Big Data, Small Languages, Scalable Systems

Instructor: Yanif Ahmad.
TA: P. C. Shyamshankar
Class schedule: MW 12-1.15pm, Shaffer 302.

Office hours: W 1.30-3.00pm, Malone 233.

Example Topics

The following list of topics are intended as a high-level guide to potential project areas. Students should refine the topic into a more focused question through discussions with their collaborators and the course staff. In addition, to a topic area, all projects should identify a dataset and multiple metrics for evaluating project outcomes. We encourage you to set up a 1hr meeting with the course staff to discuss your project for brainstorming, identifying related work and planning resource requirements during weeks 2-3 of the semester.


Databases on supercomputers

Despite generating large datasets from high-resolution simulations, today's supercomputers do not widely use database systems for their analyses and data management. In part, this is due to the complexity of administering, and lack of scalability in databases to execute on tens of thousands of CPU cores. Most importantly, supercomputers are not designed to run persistent services across their cores such as distributed database. This project would design an analytics database that can work in a serverless fashion, much like an embedded database (e.g., SQLite). A distributed embedded database on a supercomputer should take advantage of common software components such as job schedulers (e.g., SGE, Slurm), and cluster file systems (e.g., Lustre).
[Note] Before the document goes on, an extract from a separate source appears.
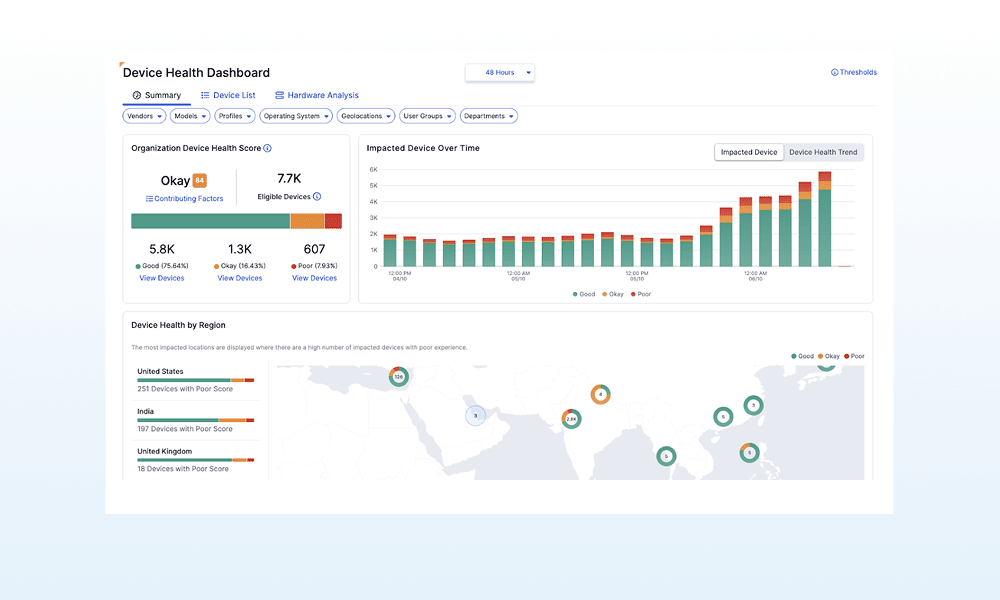Click the Contributing Factors list icon
Screen dimensions: 1000x600
149,199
Declarative storage systems

Much of the advantages of new classes of analytics engines arise from customising the data layouts to their intended workload, to mitigate I/O overheads amongst other bottlenecks. Examples include column-stores, SSD-based graph engines, and array databases. In the K3 project (see below), we synthesize entire analytics engines, including their storage layers. This project would investigate the use of K3 to generate optimal data layouts given properties of the analytics algorithms, and statistics on data access. This includes generating hybrid data structures, where some part of the data structure is optimized for updates and writes, while other parts are optimized for read access.


Iterative and ML algorithm optimization

Many ML algorithms fit an iterative processing workflow, where a training loop repeatedly adjusts model parameters. Examples include gradient or coordinate descent algorithms. Current data management tools provide few automatic optimizations for iterative algorithms, and this project would investigate topics such as adaptive scheduling techniques, iteration under dynamic data, and speculative execution opportunities to improve the practical convergence achieved in distributed settings.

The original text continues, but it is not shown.